▸ **TEXT PROVIDED**:
========================================================================

This is especially true for many small business owners, for whom inventory control
simply means juggling manual records of inventory coming and going. However, what
they fail to see is that these obsolete practices can potentially affect the ability
of their businesses to compete.
Without good inventory controls, business owners will not be able to implement
the LIFO (Last In, First Out) or FIFO (First In, First Out) systems. Unless a
physical inventory check is done, there is no way of knowing at the click of a
button the quantities and product types which are older than the average inventory
age. Implementing LIFO and FIFO requires this information as a prerequisite.
How does this affect you? Well, if your inventory prices fluctuate, you will not
be able to accurately determine the actual cost of the items sold if you can't
tell whether it was purchased with the old price or the new. This will affect
your profitability. Another major problem area is the depreciation of your inventory.
Items which have been in stock for too long will depreciate in value concurrent
with their depreciating shelf life. If have ltoo much old stock in inventory,
you may end up losing money just because of depreciation alone.
Also, without good inventory control, more time and money will have to be spent
on hiring people to manage inventory. Some of these responsibilities include calculating
what is out of stock, and manual inventory tracking.
However, if you have an inventory management system in place, your company will
have a leg up on your competition. You will have the capability to know, within
moments, the age of any item in your inventory. With this information you can
therefore determine which item to push out first, if you follow the FIFO system.

========================================================================

▸ **RAW DATA**:

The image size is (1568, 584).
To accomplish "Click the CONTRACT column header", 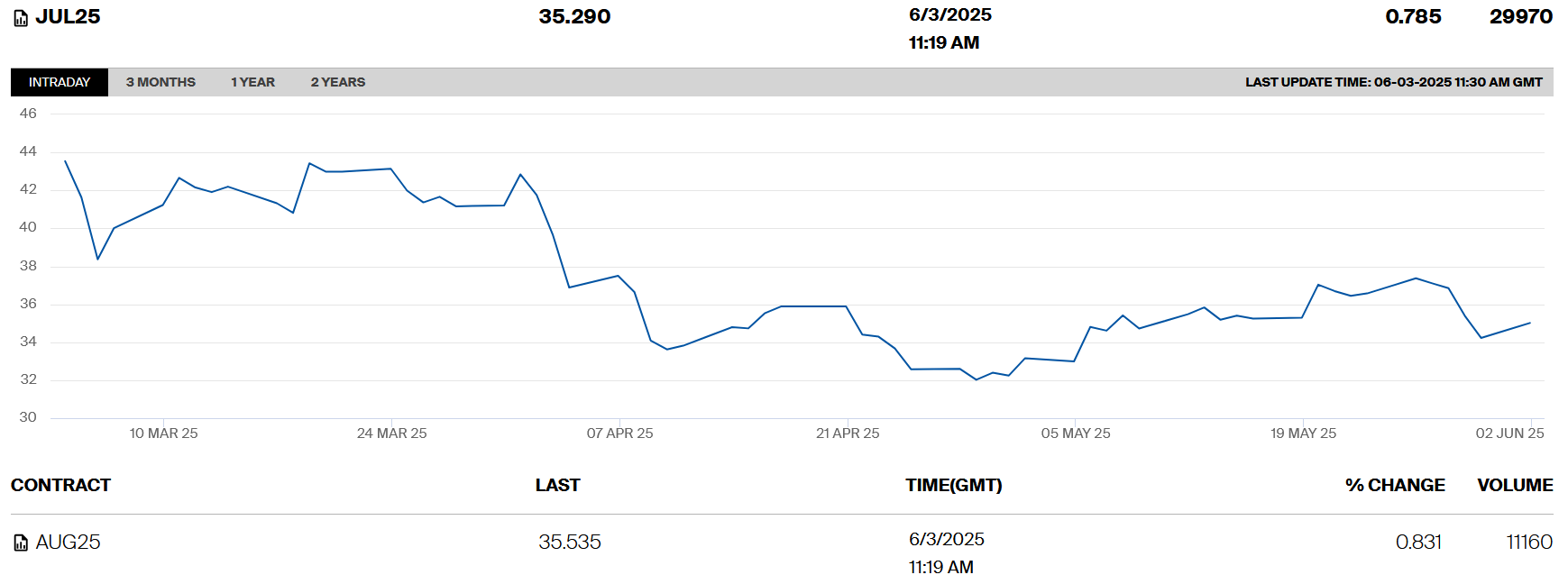I will (60, 485).
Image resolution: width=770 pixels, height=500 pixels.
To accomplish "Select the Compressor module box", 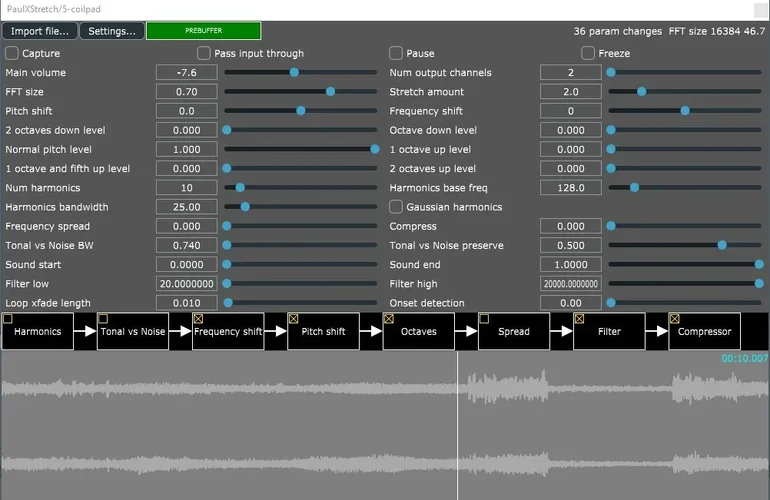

========================================================================

▸ **GIVEN TASK**: Copy the inventory control passage above word for word, starting at "Items which have" and ending at "of depreciation alone.".

▸ **RESULT BELOW**:
Items which have been in stock for too long will depreciate in value concurrent
with their depreciating shelf life. If have ltoo much old stock in inventory,
you may end up losing money just because of depreciation alone.